Zur Erweiterung ihrer Studien kam SEO im Jahr 2001 nach Berlin. Dort studierte sie an der damaligen Hochschule der Künste (HdK) in der Klasse von Georg Baselitz. Am Ende ihrer Studiums wurde sie zu seiner Meisterschülerin ernannt (2003/4).

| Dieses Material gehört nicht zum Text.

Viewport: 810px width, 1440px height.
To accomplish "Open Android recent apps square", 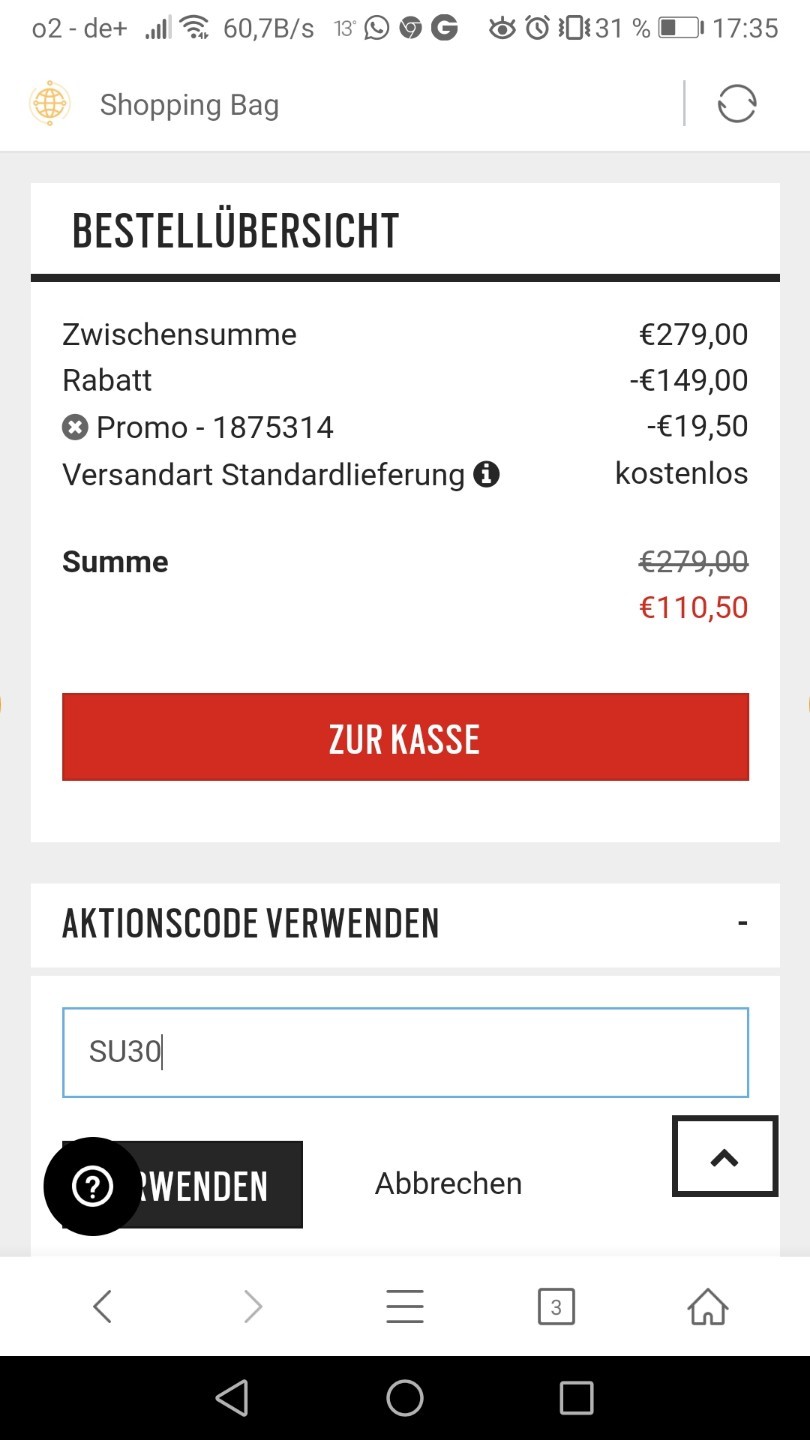I will coord(576,1398).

In das Zentrum ihrer künstlerischen Tätigkeit stellt SEO die Auseinandersetzung mit ihrer kulturellen Identität. Im ständigen Zwiespalt zwischen ihrer Herkunft und ihrer zweiten Heimat in Deutschland entstand ein vorwiegend malerisches Oeuvre, in dem sie das abweichende Tempo der grundunterschiedlichen Kulturen  abbildet. Eine weitere kulturelle Ebene wurde so geschaffen. In dieser skizziert SEO ihre Visionen von einer global entrückten Wirklichkeit. Romantische Bilder, aus denen der Spannungszustand von Gefühl und Konflikt ablesbar ist.

Der mit 3.000 Euro dotierte Förderpreis ging 2021 an die in Istanbul und Berlin lebende Künstlerin Sultan Adler (geb. 1975 in Bremen). Auch in ihrer Biografie befinden sich gegensätzliche multikulturelle Bezüge, die zu einer intensiven künstlerischen Auseinandersetzung geführt haben.

Die Preisgelder werden für Museumsankäufe verwendet. Der Förderpreisträgerin wird zusätzlich eine Museumsausstellung ausgerichtet.

„Die Entscheidung der Jury überzeugt und folgt den selbstgesteckten Zielen unserer musealen Arbeit. Die Pflege, die Förderung und der Diskurs um die Belange der bildenden Kunst stehen im Rosenhang Museum an oberster Stelle. Die ersten Preisträger sind zwei Frauen, auch das passt gut zu uns“, so die Museumsdirektorin Antje Helbig.